Lack of Sleep and Beta-Amyloid
Recent studies have shown that lack of sleep, for even one night, can significantly increase levels of beta-amyloid in the brain – one of the main toxic proteins that are linked to Alzheimer’s disease.
During sleep, the brain uses its own glymphatic system (the brain’s own drainage system) to wash out excessive levels of beta-amyloid and other metabolites that accumulate. This clearance rate is doubled in sleep compared to wakefulness, and is accelerated by the larger interstitial space in the brain during sleep. However, during sleeplessness and lack of overall sleep (even as little as one night), the brain is not able to clear out beta-amyloid levels effectively, and thus levels can build up over time.

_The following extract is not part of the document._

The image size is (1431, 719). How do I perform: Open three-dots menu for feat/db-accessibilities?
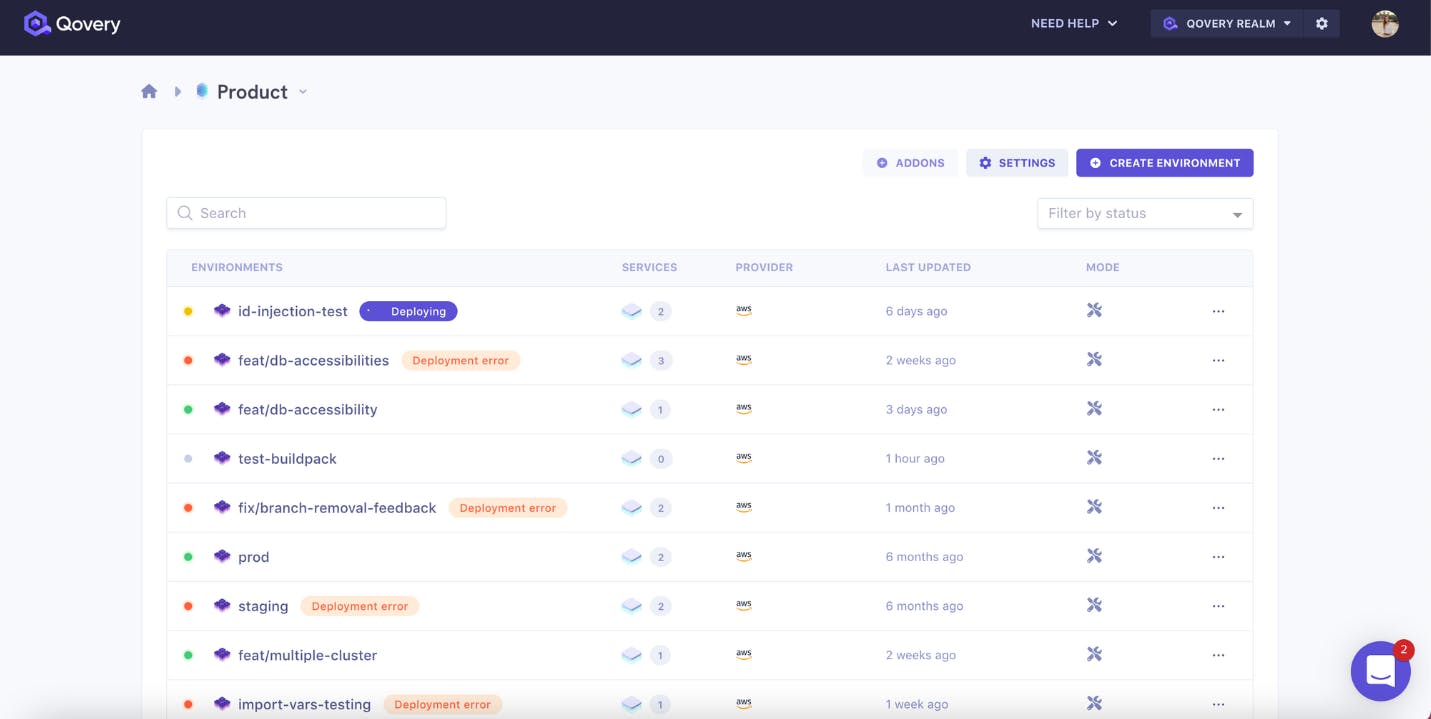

The proteolytic processing of the precursor protein beta-amyloid. Image Credit: Ilusmedical / Shutterstock
Furthermore, the elevations in beta-amyloid were shown to be accentuated in areas that are damaged in early Alzheimer’s pathology, such as the hippocampus and the thalamus (involved in memory, for example). Those who were sleep-deprived the most (who had the highest increases in beta-amyloid in the thalamus) also often experienced worse moods.
Some chronic sleep disorders can also increase the risk of Alzheimer’s disease. Obstructive sleep apnoea (OSA) is a strong risk factor for dementia, both vascular dementia and Alzheimer’s disease. A majority of patients with OSA are usually overweight and obese, and these may be risk factors common to both OSA and Alzheimer’s. However, studies have shown a marked increase in beta-amyloid levels in the brains of patients with OSA compared to those who do not have this condition, despite being overweight.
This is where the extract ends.